Armenian leader snubs summit of Moscow-led security alliance

YEREVAN, Armenia (AP) — Armenia’s leader said Tuesday he would not take part in next week’s summit of a Moscow-led security alliance, the latest in a series of moves suggesting a growing strain in relations with longtime ally Russia.

A statement from the office of Prime Minister Nikol Pashinyan said he informed Belarusian President Alexander Lukashenko that he would not attend the Nov. 23 summit of the Collective Treaty Security Organization in the Belarusian capital, but did not give details.

The CSTO is made up of Russia, Kazakhstan, Kyrgyzstan and Tajikistan, along with Armenia and Belarus.

Since the 1991 collapse of the Soviet Union, Armenia and Russia have been allies and Armenia hosts a Russian military base, but rifts have widened over the past year.

A 2020 war between Azerbaijan and Armenia over the Nagorno-Karabakh Armenian separatist region ended with a Russia-brokered armistice under which a Russian peacekeeping force was deployed in the region. But Armenia was unhappy that the peacekeepers did not break Azerbaijan’s blockade of road travel to Nagorno-Karabakh even though keeping the link open was part of their mandate.

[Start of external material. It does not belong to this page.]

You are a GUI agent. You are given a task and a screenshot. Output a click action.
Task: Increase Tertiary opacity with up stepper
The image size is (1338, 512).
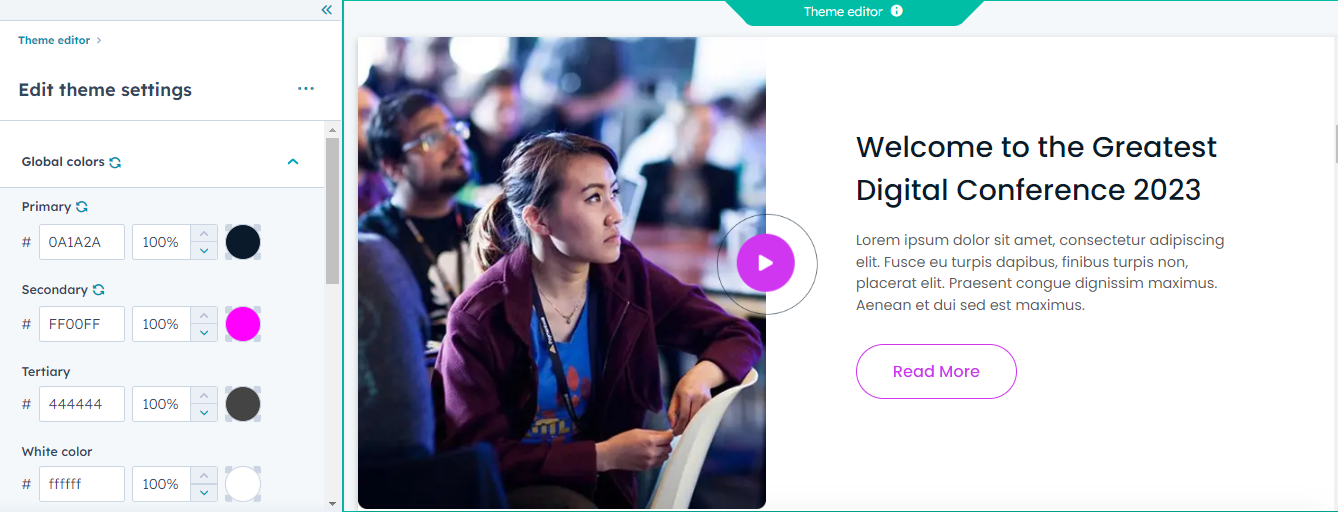point(204,395)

Armenia in turn angered Russia by voting to join the International Criminal Court, which this year indicted Russian President Vladimir Putin for alleged war crimes connected with the war in Ukraine.

Pashinyan this year canceled CSTO exercises that were to be held in his country, and in October declined to attend a summit of the Commonwealth of Independent States where Putin made his first trip outside Russia and occupied Ukraine since the ICC indictment.